Mekar · 29

540 151 16
                                    

Aku sudah tahu dari awal
Mencintai bukan perkara kebal
Jauh dari kata mudah dan asal
Kupelajari sedari kecil

**

Malam itu suasana sedikit berbeda di kediaman Lafleur-Tan.

Meja makan yang belakangan ini berfungsi sebagai perabotan formal, kini sungguh difungsikan dengan Gabi dan Victor menunggu duduk di sana. Anehnya, tidak ada sajian makan malam di atas meja.

"Kenapa Mama manggil kita?" tanya Matt sambil mendudukkan dirinya, diikuti sang adik di sisi kiri.

Celine menyimpan ponsel setelah mengetikkan balasan di grup chat geng VIP. Sebelum dipanggil ke bawah, tadinya remaja ini sedang asyik berbalas chat sambil rebahan di kamarnya.

Victor berdeham. Dia melirik sekilas pada Gabi, lalu berkata, "Jadi... kita punya kabar baik, juga kabar buruk."

"Kabar baiknya apa, Pa?" Celine bertanya dengan riang.

Melihat anak bungsunya menyahut dengan semangat, senyum Victor timbul juga.

"Toko Fleurs Mandraguna akan buka cabang di Bali," ucap Victor.

"Bali?" gumam Celine, tak berbalas oleh papanya.

Kedua orang tua mereka mengalihkan perhatian pada Matt, menunggu respons dari anak sulung yang pendiam itu.

Merasa diperhatikan, Matt tergerak untuk memutus basa-basi ini. "Berita buruknya?"

Kalimat Matteo bagaikan komando untuk Victor memandang Gabriella, yang juga balik menatapnya dengan pandangan dingin.

Kali ini, Gabriella yang buka suara. "Mama dan papa akan berpisah."

**

Gadis itu menopang dagu. Wajah cantiknya tampak sendu, kontras sekali dengan ekspresi yang biasa disuguhkan ke orang-orang di sekitarnya; pada teman-teman sekolahnya, pada Ran sahabatnya, pada Matt kakak semata wayangnya, pada Mama dan Papa, serta Tante Ajeng dan Om Sakti yang selama ini begitu baik padanya.

Pada semua orang, gadis itu selalu ramah dan ceria. Tapi tidak saat ini, saat dia sendirian. Celine Lafleur-Tan, tidak ramah terhadap dirinya sendiri.

Sejak kecil, Celine selalu menjadi anak bungsu yang sangat dicinta.

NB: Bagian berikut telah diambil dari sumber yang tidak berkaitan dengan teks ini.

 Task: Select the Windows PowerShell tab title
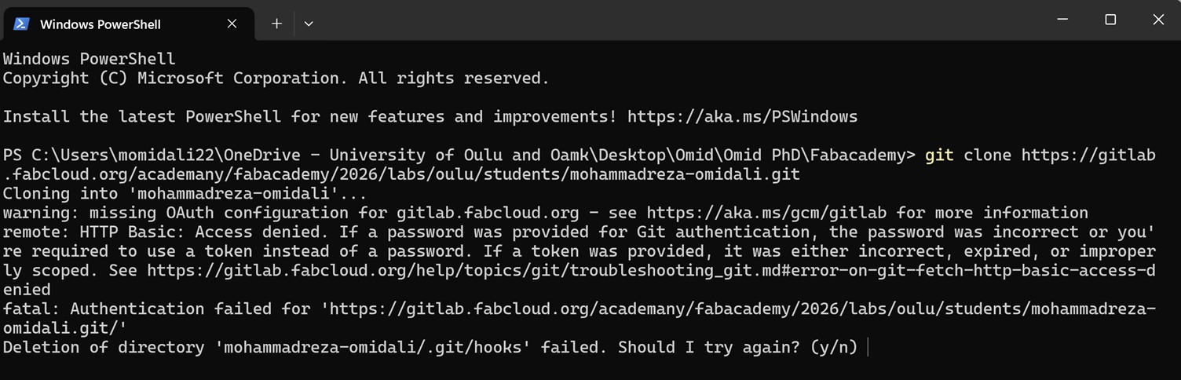[101, 24]
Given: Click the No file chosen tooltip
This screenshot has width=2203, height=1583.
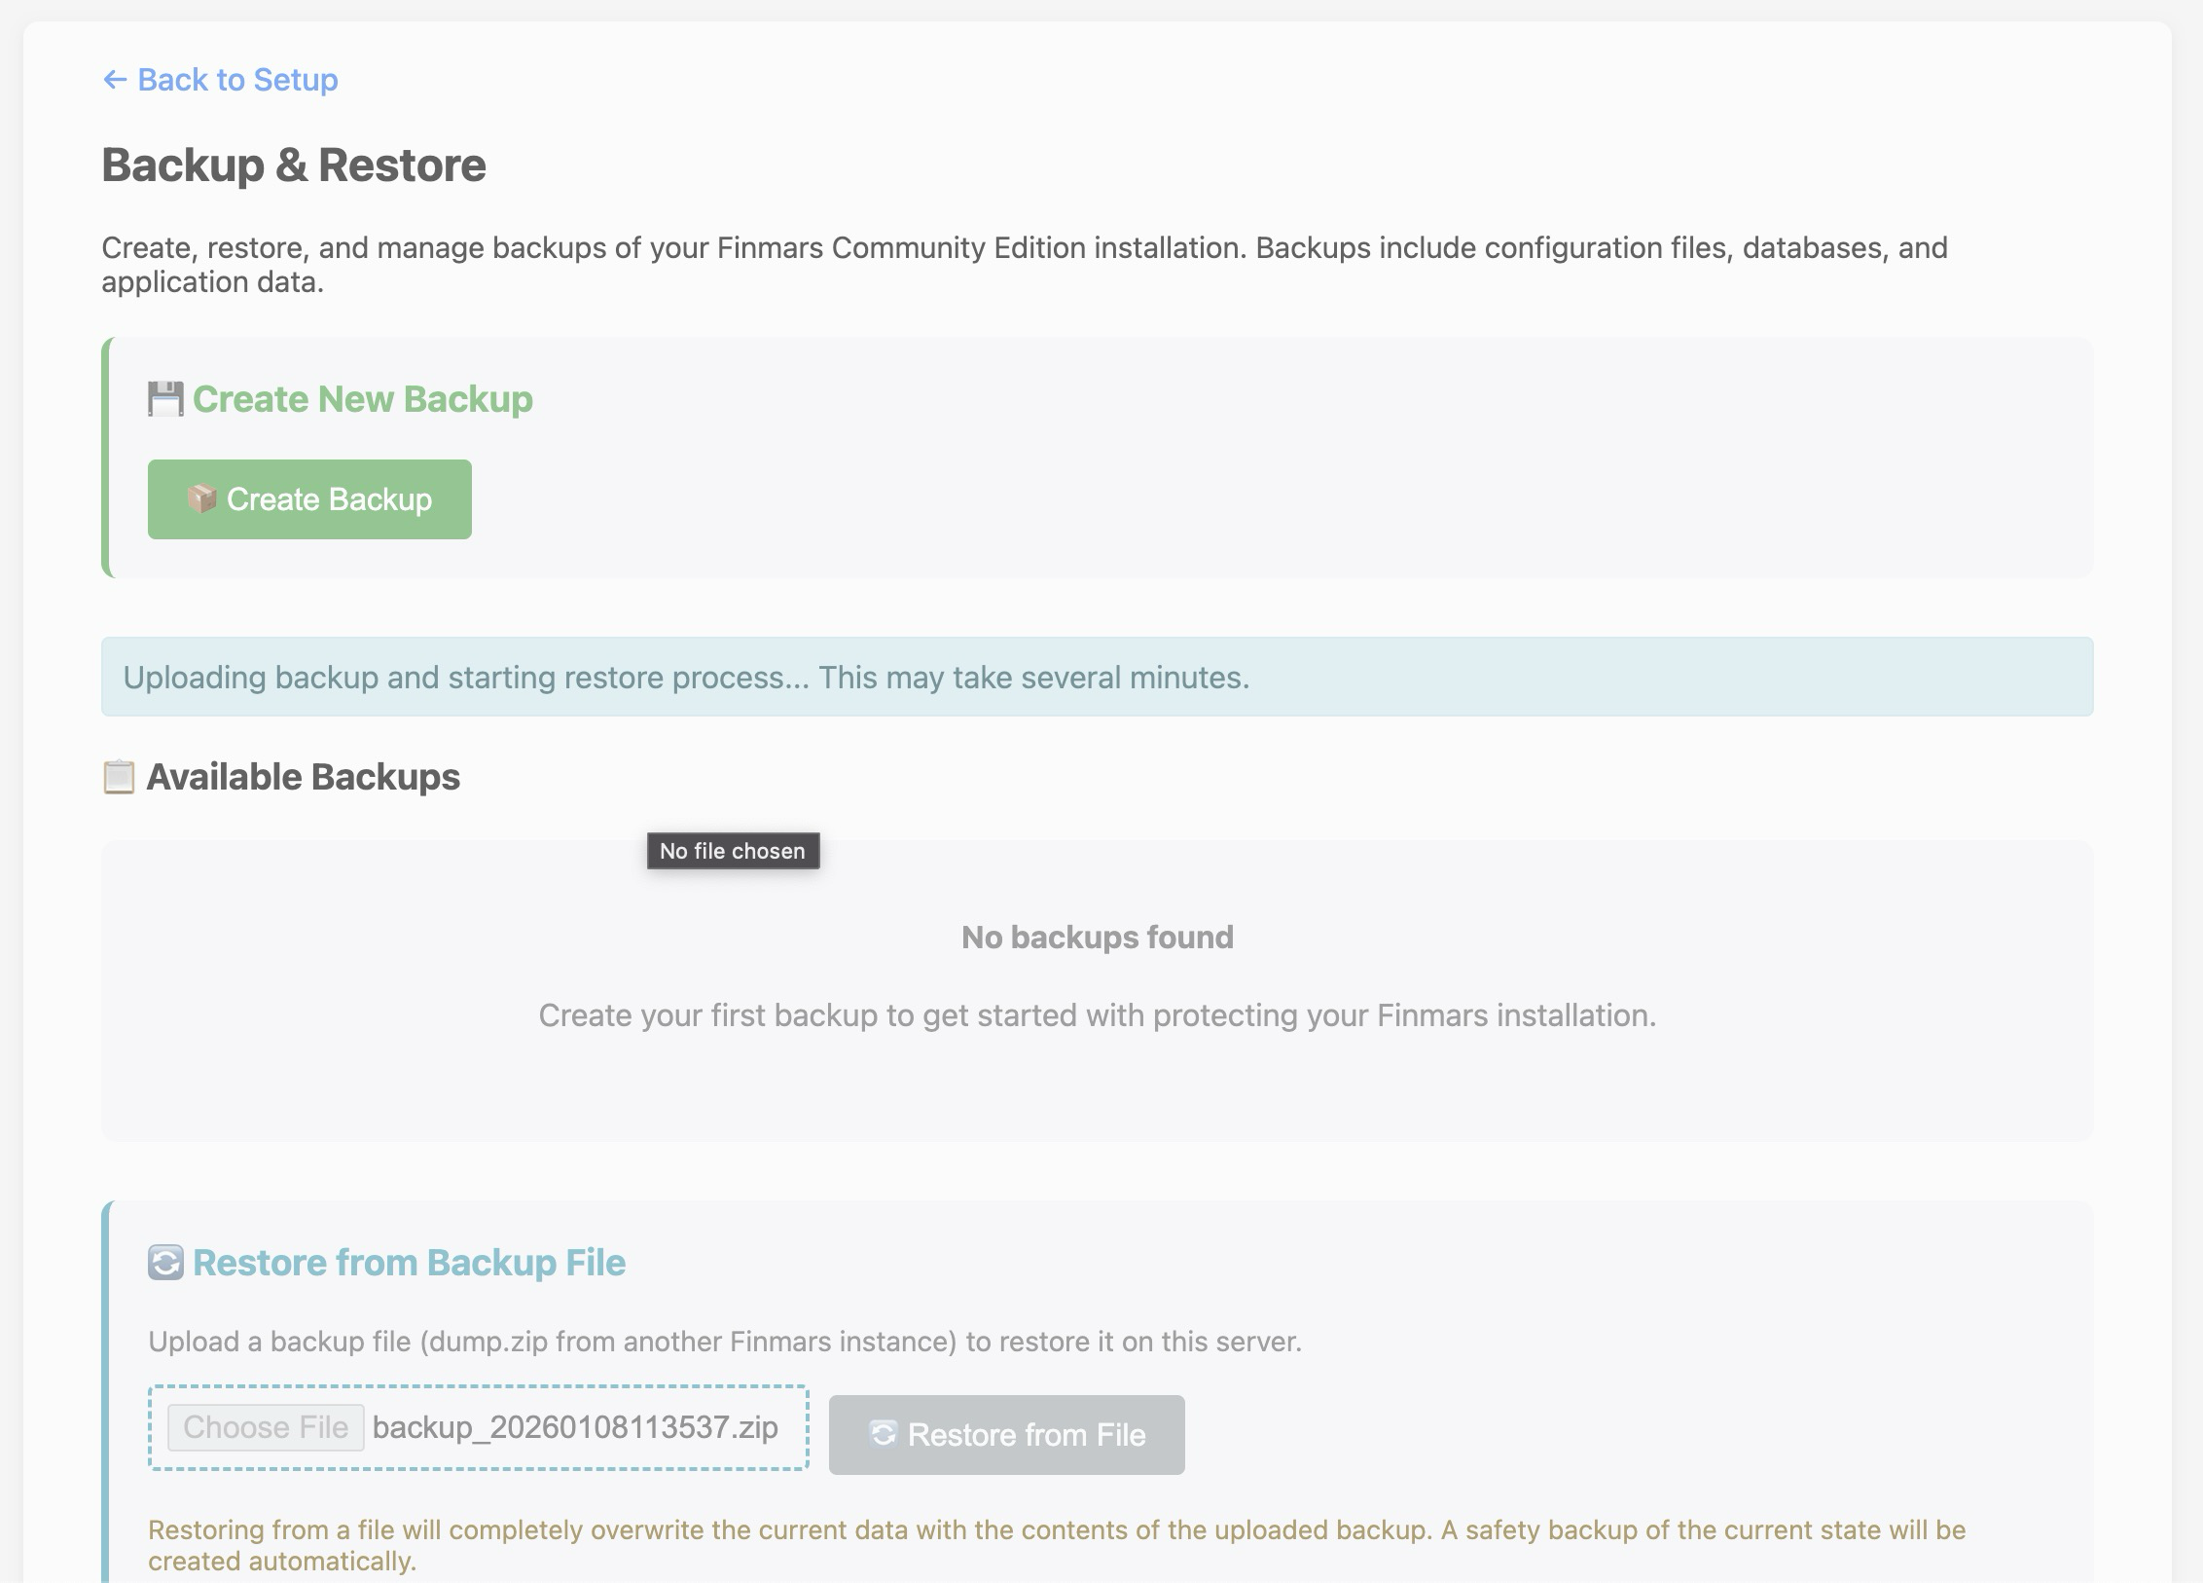Looking at the screenshot, I should tap(733, 851).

Segala kebutuhannya dipenuhi, bak tuan putri. Akan sangat wajar jika Celine tumbuh menjadi gadis yang manja. Uniknya, kebangkrutan perusahaan sang papa membuat Celine mematang dengan tidak wajar. Mengerti penderitaan di tengah-tengah kemegahan.

Itu juga yang membuat Celine beranggapan bahwa memendam kenyataan di balik senyum adalah sebuah hal yang tepat. Menghindari konflik, menyimpan keburukan, dan mengubur semua yang jelek rapat-rapat. Jika di luar semuanya baik-baik saja, maka, mungkin saja, Celine juga akan baik-baik juga.

Tapi rasanya, cobaan yang terakhir ini sungguh... luar biasa.

Celine harus ekstra kebal menebalkan bibir dalam senyumannya, menutupi hati yang hancur dengan tawa ceria.

"Kamu nggak papa, Sel?"

Itu lah satu-satunya pertanyaan simpati yang keluar dari mulut orang terdekatnya. Kalimat itu terlontar dari bibir Rantika. Sejenak Celine lupa kalau dia sedang berada di kamar Ran.

Celine hanya mengangguk, lalu tersenyum lagi. Lebar. Dalam hati, ia merapal terima kasih atas perhatian Ran dan keluarganya—bagaimana Tante Ajeng sering mengajaknya dan Matt makan malam belakangan ini, sebab orang tua mereka sibuk mengurus perceraian di pengadilan hingga larut malam.